Frank doesn't respond to Robert for a moment, so moved is he by this grace note, this simple act of faith. Robert may be a
shark capable of devouring entire schools of smaller fish, but however successful he has become in a business that offers
no reward for basic human decency, he has retained a touch of kindness that will occasionally reveal itself, and Frank is
dumbstruck for a moment at having seen it.

"You want some Campbell's chunky beef?"

"No, thanks. The first date is next weekend in Tulsa."

"I can't go to Tulsa alone."

"I'll find someone to go with you."

"I may not make you another nickel. You know that, right?"

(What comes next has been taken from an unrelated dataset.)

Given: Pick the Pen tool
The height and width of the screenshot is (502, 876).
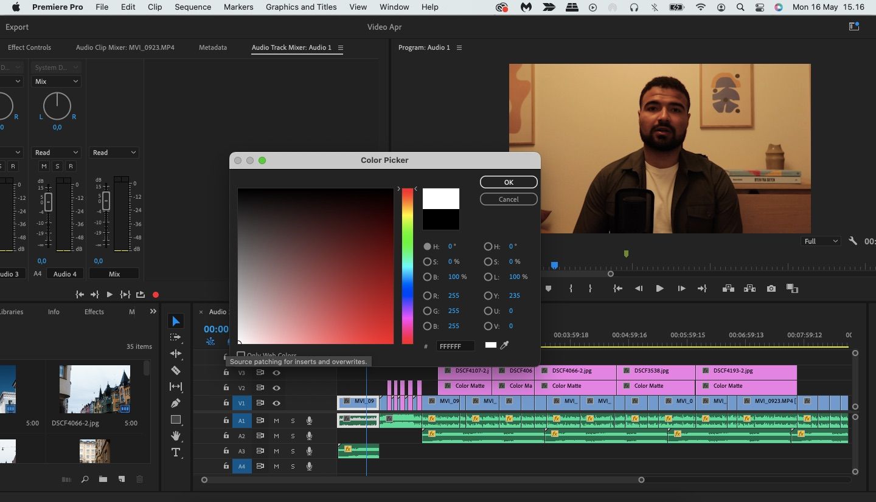Looking at the screenshot, I should 176,403.
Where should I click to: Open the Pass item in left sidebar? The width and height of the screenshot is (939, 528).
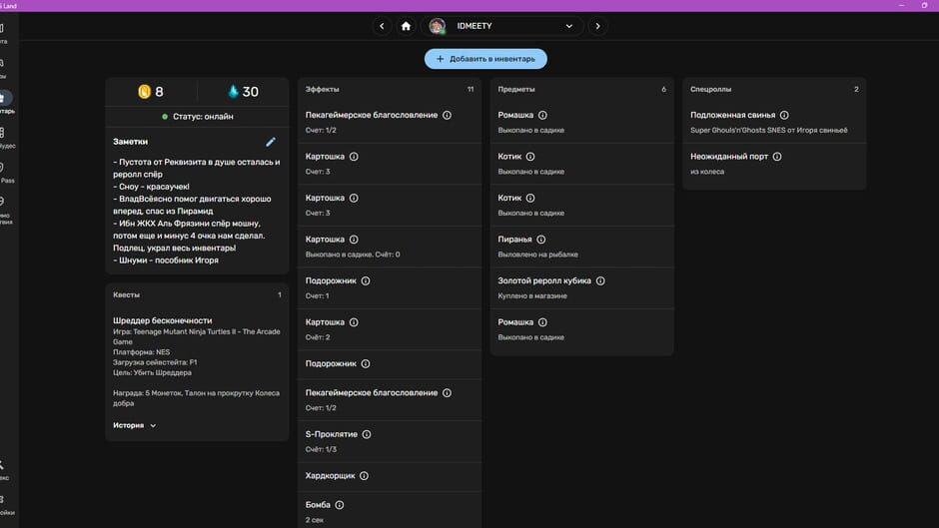click(x=6, y=173)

"Some things you don't do for money."

Robert stays for a few more minutes during which he tries to restore Frank's belief in anything other than an endless unadorned
present. He senses he can go when Frank assures him he will be on a plane to Oklahoma the following week. As Robert's leaving,
he says, "Oh, I almost forgot," and he hands Frank the magazine he's been holding.

"It's the new
Rolling Stone.
Turn to page ninety-four." Frank obliges and smiles when he sees a review of his CD. "Look at the part I underlined."

Frank Bones's new CD is a blast of comic semtex. When is America going to get wise to the fact that one of our best comedians
is still working in small clubs because no television network has the balls to give him his own show? Catch him live before
he explodes, but if you can't, this CD is the next best thing.

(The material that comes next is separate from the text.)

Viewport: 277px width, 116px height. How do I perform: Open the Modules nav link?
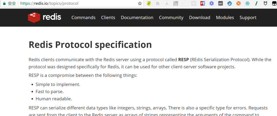pos(225,17)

"How about that?" Robert says, smiling sardonically as he steps out the door. "You're not the only one who thinks you're a
genius. Some jerk-off critic agrees with you."

Before leaving town, the sole place Frank goes is the office of Naomi Glass. It is his seventh session with her since being
discharged from Four Winds.

"Honey lit the bed on fire?"

"She thinks I need to get out more. Why would anyone want to leave the house? I used to watch CNN before I switched to the
Shopping Channel exclusively. I know what goes on out there. Too many crazy people."

"You've told me you thought you were crazy."

"I was crazy when crazy meant something. Now the whole world's insane. There's no money in it anymore."

"But if that's the case, perhaps you're less alienated than you realize."

Frank considers this a moment, then suddenly leaps to his feet, shouting, "I'm cured!"

Naomi Glass regards him placidly. "Do you really feel that?"

Frank sits back down dejectedly. "I was having a Prozac moment." Prozac is a delicate subject between the two of them. He
had resisted any kind of psychopharmaceutical intervention, believing antidepressants nothing more than crack for the melancholy
and they did not fit in with his new drug-free lifestyle, Frank only able to deal in extremes. But once the long blue tentacles
of depression had entwined themselves around his body and squeezed for nearly two months, he finally gave in. He'd been taking
Prozac for a couple of weeks now and, to his amazement, was starting to sense something beginning to stir within his frozen
breast. Feeling progressively better since Robert's visit, he believed he'd soon be able to think more clearly about his future.